L'expérience de la déportation qui est racontée au travers des yeux d'un enfant, Petia. Fils de juifs polonais, il a été exilé en même temps que sa mère Beauté dans un village sibérien dont le nom n'est jamais révélé pendant que le père a été déporté dans un de ces « Lager » d’où on ne sort que rarement vivant. Le village dans lequel se trouve Petia et Beauté est décrit comme un monde fermé et le récit se déroule à travers deux niveaux bien distincts : celui réel et historiquement défini, et un autre qui se présente comme un ensemble de récits, entre le cauchemar et la fable.

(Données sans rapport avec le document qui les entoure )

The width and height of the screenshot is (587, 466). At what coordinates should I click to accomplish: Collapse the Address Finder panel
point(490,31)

Le jour, la réalité est filtrée par la proximité de Beauté, qui, avec une grande simplicité naturelle, incite son fils à cueillir le voile subtil de la poésie et de la beauté qui enveloppe la vie, à entrevoir l'unicité quasi sacrée qui se cache derrière l'existence, pendant que dans le noir de la nuit la terreur de Petia pour les ténèbres et pour l'obscurité évoque tout le mal de la situation inhumaine et aberrante dans laquelle lui-même, sa mère et les autres déportés se trouvent.

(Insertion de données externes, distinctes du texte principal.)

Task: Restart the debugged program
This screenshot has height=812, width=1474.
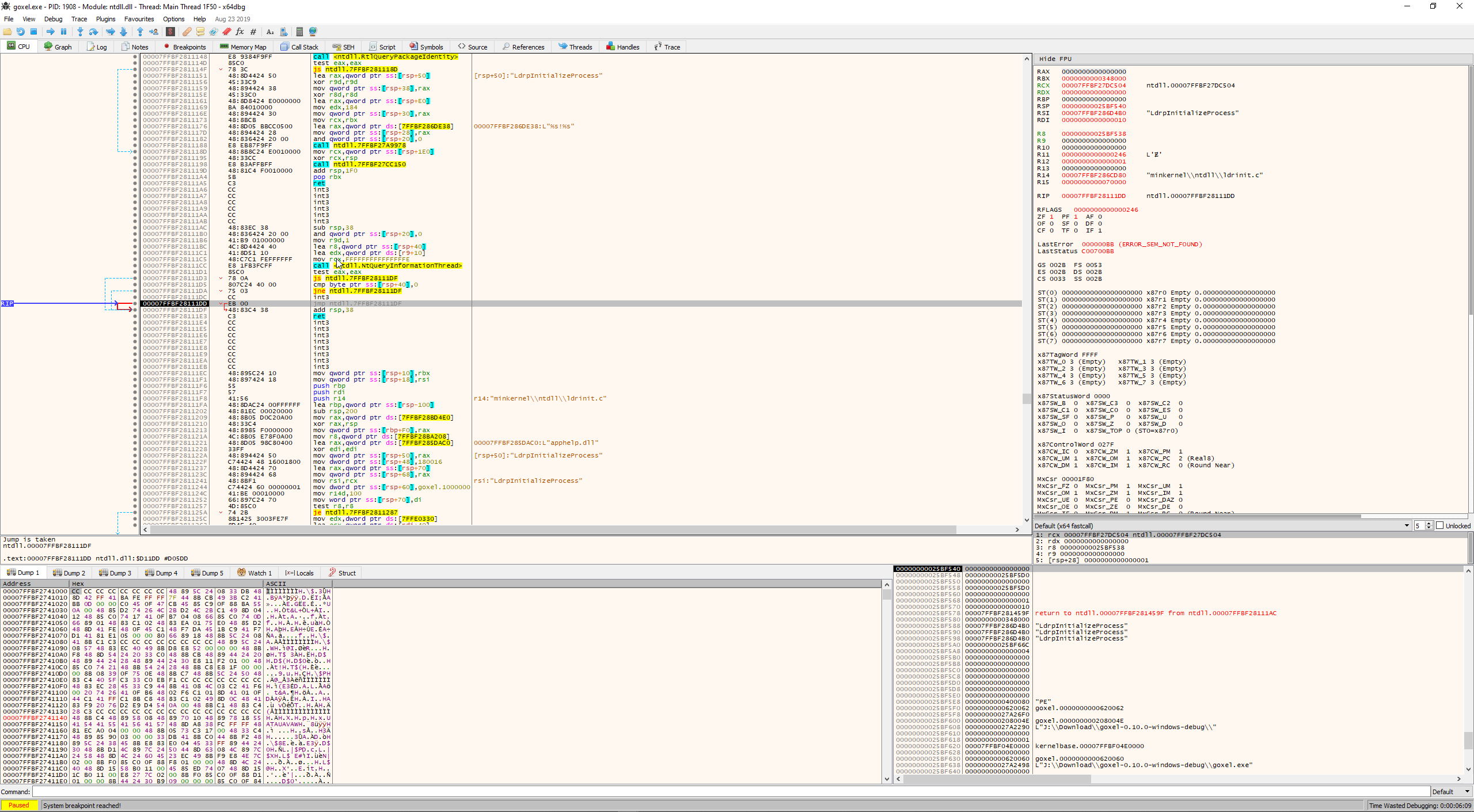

Mais Petia fait tout ce qu’il peut pour réagir et retravailler les cauchemars et ses armes sont outre la beauté de la poésie et de la littérature (le jeune garçon passe des heures à lire Lermontov, Pushkin, Dostoiëvski, des livres qui, étrangement, sont trouvables dans le camp), l’ironie et le jeu.
Justement la nuit, comme antidote à la douleur, Petia fait une incursion en cachette dans l’école du village et avec l’aide de quelques craies colorées grime le visage du buste en plâtre de Staline en celui d’un clown très commun.L’enjeu de ce geste n’est pas tellement de susciter le rire des autres que d’exorciser, par le rire et l’ironie, ses propres peurs.

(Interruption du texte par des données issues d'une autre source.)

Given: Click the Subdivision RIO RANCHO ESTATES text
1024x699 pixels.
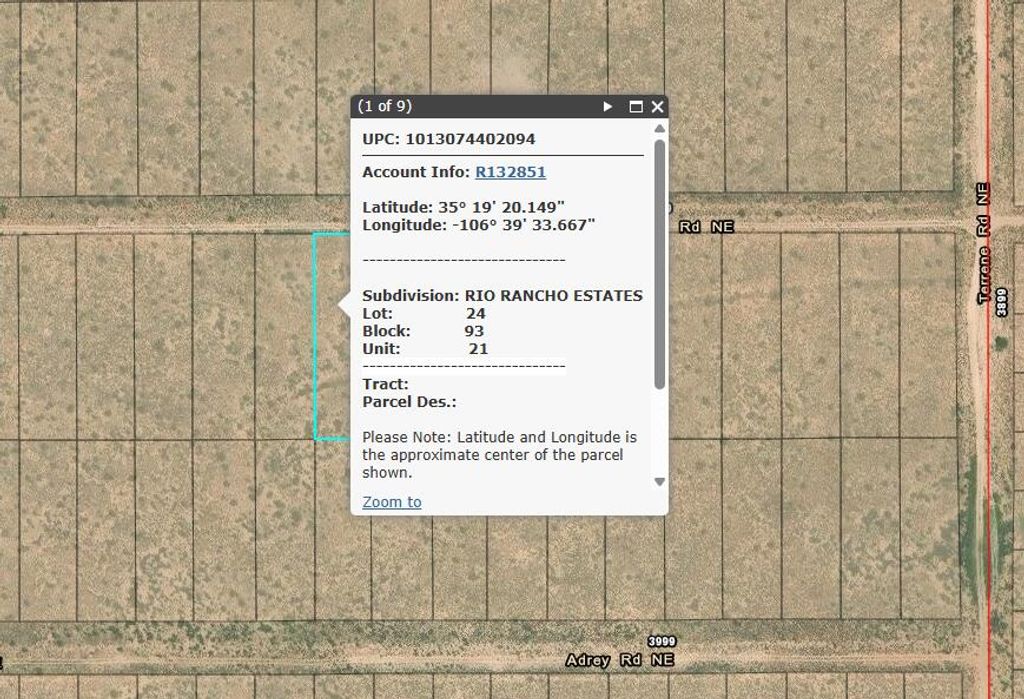Looking at the screenshot, I should (503, 296).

La survie dans le camp se manifeste comme une lutte pour la beauté, pour la culture, pour la recherche d'un principe, même religieux, à travers duquel il oppose une résistance à la douleur, et cela rien qu’avec la force des mots.
Auprès de lui est toujours présente sa mère Beauté dont la beauté réelle tant physique que morale, son intégrité est son ancre de salut. Beauté est le symbole d'une féminité salvatrice, qui lutte non seulement pour sa survie mais contre l'abrutissement spirituel, pour le droit à l'éducation de Petia, pour défendre les jeux de son enfant et ses amis des abus et même pour son amour.
Les neiges bleues, ce titre évoque les neiges de la steppe qui, vers le soir, en devenant d’un bleu glacial et limpide annoncent la nuit tellement crainte par Petia. Ce récit d’une sublimation enfantine et d’une profonde expérience de douleur causé par l’histoire est écrit dans un style délibérément très simple. Bouleversant.